From first line to last, the records below are to be duplicated exactly.

### Excerpted data ###

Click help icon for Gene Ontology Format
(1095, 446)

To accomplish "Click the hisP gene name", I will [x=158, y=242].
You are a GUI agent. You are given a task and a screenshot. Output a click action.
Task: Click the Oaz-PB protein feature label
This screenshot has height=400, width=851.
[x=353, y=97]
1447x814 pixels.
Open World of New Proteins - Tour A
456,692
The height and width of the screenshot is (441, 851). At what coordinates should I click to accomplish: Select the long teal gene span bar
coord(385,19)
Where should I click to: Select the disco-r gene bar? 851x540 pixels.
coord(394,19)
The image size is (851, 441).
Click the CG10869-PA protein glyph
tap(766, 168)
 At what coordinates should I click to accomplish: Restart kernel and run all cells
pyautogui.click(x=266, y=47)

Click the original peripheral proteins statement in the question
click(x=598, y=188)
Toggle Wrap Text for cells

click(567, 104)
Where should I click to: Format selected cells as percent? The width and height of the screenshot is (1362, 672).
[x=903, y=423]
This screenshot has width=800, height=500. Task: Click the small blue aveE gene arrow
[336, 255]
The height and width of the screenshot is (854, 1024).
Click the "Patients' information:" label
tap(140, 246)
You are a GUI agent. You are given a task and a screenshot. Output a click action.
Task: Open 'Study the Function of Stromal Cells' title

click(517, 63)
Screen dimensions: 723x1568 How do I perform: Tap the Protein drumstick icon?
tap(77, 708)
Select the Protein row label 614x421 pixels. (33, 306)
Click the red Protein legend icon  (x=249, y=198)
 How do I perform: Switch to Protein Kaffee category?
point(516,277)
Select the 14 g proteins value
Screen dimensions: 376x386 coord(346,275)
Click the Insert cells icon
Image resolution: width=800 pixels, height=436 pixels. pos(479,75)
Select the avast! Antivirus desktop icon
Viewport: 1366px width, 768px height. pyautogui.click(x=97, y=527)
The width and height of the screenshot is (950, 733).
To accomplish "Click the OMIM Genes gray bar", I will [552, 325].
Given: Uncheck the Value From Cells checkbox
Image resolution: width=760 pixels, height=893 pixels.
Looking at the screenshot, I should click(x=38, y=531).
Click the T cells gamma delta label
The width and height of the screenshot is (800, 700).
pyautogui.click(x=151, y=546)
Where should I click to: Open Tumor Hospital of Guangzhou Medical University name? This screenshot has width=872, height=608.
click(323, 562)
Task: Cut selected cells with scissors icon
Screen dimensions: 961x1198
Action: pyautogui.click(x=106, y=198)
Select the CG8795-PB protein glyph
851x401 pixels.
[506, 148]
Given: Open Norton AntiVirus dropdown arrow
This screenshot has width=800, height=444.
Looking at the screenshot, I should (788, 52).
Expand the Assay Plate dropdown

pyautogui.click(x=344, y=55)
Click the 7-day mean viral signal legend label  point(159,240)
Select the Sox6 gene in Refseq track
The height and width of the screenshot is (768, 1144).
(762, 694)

###

Exercise result =>
Click help icon for Gene Ontology Format
(1095, 446)

To accomplish "Click the hisP gene name", I will [x=158, y=242].
You are a GUI agent. You are given a task and a screenshot. Output a click action.
Task: Click the Oaz-PB protein feature label
This screenshot has height=400, width=851.
[x=353, y=97]
1447x814 pixels.
Open World of New Proteins - Tour A
456,692
The height and width of the screenshot is (441, 851). At what coordinates should I click to accomplish: Select the long teal gene span bar
coord(385,19)
Where should I click to: Select the disco-r gene bar? 851x540 pixels.
coord(394,19)
The image size is (851, 441).
Click the CG10869-PA protein glyph
tap(766, 168)
 At what coordinates should I click to accomplish: Restart kernel and run all cells
pyautogui.click(x=266, y=47)

Click the original peripheral proteins statement in the question
click(x=598, y=188)
Toggle Wrap Text for cells

click(567, 104)
Where should I click to: Format selected cells as percent? The width and height of the screenshot is (1362, 672).
[x=903, y=423]
This screenshot has width=800, height=500. Task: Click the small blue aveE gene arrow
[336, 255]
The height and width of the screenshot is (854, 1024).
Click the "Patients' information:" label
tap(140, 246)
You are a GUI agent. You are given a task and a screenshot. Output a click action.
Task: Open 'Study the Function of Stromal Cells' title

click(517, 63)
Screen dimensions: 723x1568 How do I perform: Tap the Protein drumstick icon?
tap(77, 708)
Select the Protein row label 614x421 pixels. (33, 306)
Click the red Protein legend icon  (x=249, y=198)
 How do I perform: Switch to Protein Kaffee category?
point(516,277)
Select the 14 g proteins value
Screen dimensions: 376x386 coord(346,275)
Click the Insert cells icon
Image resolution: width=800 pixels, height=436 pixels. pos(479,75)
Select the avast! Antivirus desktop icon
Viewport: 1366px width, 768px height. pyautogui.click(x=97, y=527)
The width and height of the screenshot is (950, 733).
To accomplish "Click the OMIM Genes gray bar", I will [552, 325].
Given: Uncheck the Value From Cells checkbox
Image resolution: width=760 pixels, height=893 pixels.
Looking at the screenshot, I should click(x=38, y=531).
Click the T cells gamma delta label
The width and height of the screenshot is (800, 700).
pyautogui.click(x=151, y=546)
Where should I click to: Open Tumor Hospital of Guangzhou Medical University name? This screenshot has width=872, height=608.
click(323, 562)
Task: Cut selected cells with scissors icon
Screen dimensions: 961x1198
Action: pyautogui.click(x=106, y=198)
Select the CG8795-PB protein glyph
851x401 pixels.
[506, 148]
Given: Open Norton AntiVirus dropdown arrow
This screenshot has width=800, height=444.
Looking at the screenshot, I should (788, 52).
Expand the Assay Plate dropdown

pyautogui.click(x=344, y=55)
Click the 7-day mean viral signal legend label  point(159,240)
Select the Sox6 gene in Refseq track
The height and width of the screenshot is (768, 1144).
(762, 694)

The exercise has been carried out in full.